Wednesday, June 20, 2007

Mental Illness and the Right to Vote.

“I just think if you are declared insane you should not be allowed to
vote, period,” said Joseph DeLorenzo, chairman of the Cranston Board of
Canvassers. “Some people are taking these two clowns and calling them disabled
persons. Is insanity a disability? I have an answer to that: no. You’re insane;
you’re nuts.”

Rhode Island is among a growing number of states grappling with the
question of who is too mentally impaired to vote. The issue is drawing attention
for two major reasons: increasing efforts by the mentally ill and their
advocates to secure voting rights, and mounting concern by psychiatrists and
others who work with the elderly about the rights and risks of voting by people
with conditions like Alzheimer’s disease and dementia.

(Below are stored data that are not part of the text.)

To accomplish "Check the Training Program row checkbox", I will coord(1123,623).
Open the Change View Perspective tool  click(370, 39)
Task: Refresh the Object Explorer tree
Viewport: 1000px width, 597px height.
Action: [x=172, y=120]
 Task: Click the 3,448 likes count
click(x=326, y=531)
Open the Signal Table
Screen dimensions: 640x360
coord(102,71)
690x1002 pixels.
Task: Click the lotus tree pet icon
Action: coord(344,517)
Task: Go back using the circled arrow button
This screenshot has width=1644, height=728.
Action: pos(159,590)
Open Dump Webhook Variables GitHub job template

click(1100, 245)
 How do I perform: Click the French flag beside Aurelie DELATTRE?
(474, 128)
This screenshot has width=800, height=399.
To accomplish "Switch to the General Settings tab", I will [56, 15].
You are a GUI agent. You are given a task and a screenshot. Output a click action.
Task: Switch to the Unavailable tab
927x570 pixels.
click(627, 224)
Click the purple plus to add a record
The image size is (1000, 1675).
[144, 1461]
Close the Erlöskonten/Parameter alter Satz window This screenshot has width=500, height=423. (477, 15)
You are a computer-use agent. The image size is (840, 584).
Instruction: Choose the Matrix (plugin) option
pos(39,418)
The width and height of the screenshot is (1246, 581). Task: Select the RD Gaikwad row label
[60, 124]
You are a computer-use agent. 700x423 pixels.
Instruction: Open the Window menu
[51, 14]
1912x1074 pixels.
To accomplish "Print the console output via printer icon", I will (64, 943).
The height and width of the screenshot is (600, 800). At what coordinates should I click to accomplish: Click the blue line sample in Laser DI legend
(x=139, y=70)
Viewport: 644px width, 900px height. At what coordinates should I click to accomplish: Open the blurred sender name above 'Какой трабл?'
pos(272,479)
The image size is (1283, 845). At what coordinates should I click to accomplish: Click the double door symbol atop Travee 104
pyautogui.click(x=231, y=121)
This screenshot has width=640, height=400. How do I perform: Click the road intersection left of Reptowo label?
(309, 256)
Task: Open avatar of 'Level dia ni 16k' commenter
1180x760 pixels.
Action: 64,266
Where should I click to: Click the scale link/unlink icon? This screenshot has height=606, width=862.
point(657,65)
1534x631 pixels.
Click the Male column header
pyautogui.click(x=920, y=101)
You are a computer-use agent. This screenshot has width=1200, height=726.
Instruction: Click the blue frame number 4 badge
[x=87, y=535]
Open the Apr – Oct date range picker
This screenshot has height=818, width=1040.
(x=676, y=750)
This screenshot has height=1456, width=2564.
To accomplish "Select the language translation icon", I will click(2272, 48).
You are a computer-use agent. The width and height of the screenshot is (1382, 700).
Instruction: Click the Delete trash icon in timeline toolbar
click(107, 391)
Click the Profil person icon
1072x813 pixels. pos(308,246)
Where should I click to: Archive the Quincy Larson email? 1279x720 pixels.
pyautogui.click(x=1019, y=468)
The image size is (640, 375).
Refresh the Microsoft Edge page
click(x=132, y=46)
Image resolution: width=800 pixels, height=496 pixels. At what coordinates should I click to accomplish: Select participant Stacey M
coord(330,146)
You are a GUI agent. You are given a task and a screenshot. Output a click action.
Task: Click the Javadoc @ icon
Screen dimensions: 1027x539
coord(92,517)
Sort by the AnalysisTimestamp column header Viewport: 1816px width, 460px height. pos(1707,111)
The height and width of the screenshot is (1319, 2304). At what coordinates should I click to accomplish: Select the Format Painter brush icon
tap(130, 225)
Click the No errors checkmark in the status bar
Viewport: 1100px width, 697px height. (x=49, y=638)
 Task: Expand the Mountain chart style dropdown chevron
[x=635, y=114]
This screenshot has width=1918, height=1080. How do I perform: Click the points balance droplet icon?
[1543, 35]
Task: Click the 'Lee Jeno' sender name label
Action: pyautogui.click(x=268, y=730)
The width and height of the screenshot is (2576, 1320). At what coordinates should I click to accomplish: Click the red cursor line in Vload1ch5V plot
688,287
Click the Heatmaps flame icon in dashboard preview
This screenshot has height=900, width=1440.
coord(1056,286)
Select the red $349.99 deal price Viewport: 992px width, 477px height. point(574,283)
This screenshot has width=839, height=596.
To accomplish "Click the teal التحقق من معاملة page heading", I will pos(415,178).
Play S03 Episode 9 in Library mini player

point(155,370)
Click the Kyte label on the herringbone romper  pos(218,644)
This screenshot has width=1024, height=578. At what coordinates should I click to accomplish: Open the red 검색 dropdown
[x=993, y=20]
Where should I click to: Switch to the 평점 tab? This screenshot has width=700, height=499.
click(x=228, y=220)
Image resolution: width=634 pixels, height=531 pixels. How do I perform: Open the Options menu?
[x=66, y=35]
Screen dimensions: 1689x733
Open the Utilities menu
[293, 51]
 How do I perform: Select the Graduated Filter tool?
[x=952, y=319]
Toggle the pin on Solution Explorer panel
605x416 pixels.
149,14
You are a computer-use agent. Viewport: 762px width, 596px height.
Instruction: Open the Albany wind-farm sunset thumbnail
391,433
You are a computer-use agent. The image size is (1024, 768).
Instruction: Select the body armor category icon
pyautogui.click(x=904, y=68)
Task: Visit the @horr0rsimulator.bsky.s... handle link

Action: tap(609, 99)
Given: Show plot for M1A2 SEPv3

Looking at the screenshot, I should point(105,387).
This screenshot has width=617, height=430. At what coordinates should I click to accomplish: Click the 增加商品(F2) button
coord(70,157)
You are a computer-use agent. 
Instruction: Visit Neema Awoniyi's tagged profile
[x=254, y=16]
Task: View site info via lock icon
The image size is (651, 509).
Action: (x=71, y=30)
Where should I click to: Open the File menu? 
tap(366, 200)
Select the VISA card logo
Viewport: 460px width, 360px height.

Can I cringe long and hard now? The mentally ill shouldn't vote? What's a mental illness? Anyone who's had an episode of depression or mania? Obsessive Compulsive Disorder? How about those panic attacks? And we can't figure out at what instant someone with dementia becomes unsafe to drive, how do figure out the instant at which they should stop voting? Anyone confined to a psychiatric facility? Anyone getting disability payments for a psychiatric disorder?

Dumb people can vote. Illiterate people can vote. Republicans can vote. Ugly people can vote. Why should the mentally ill have a standard different from anyone else's?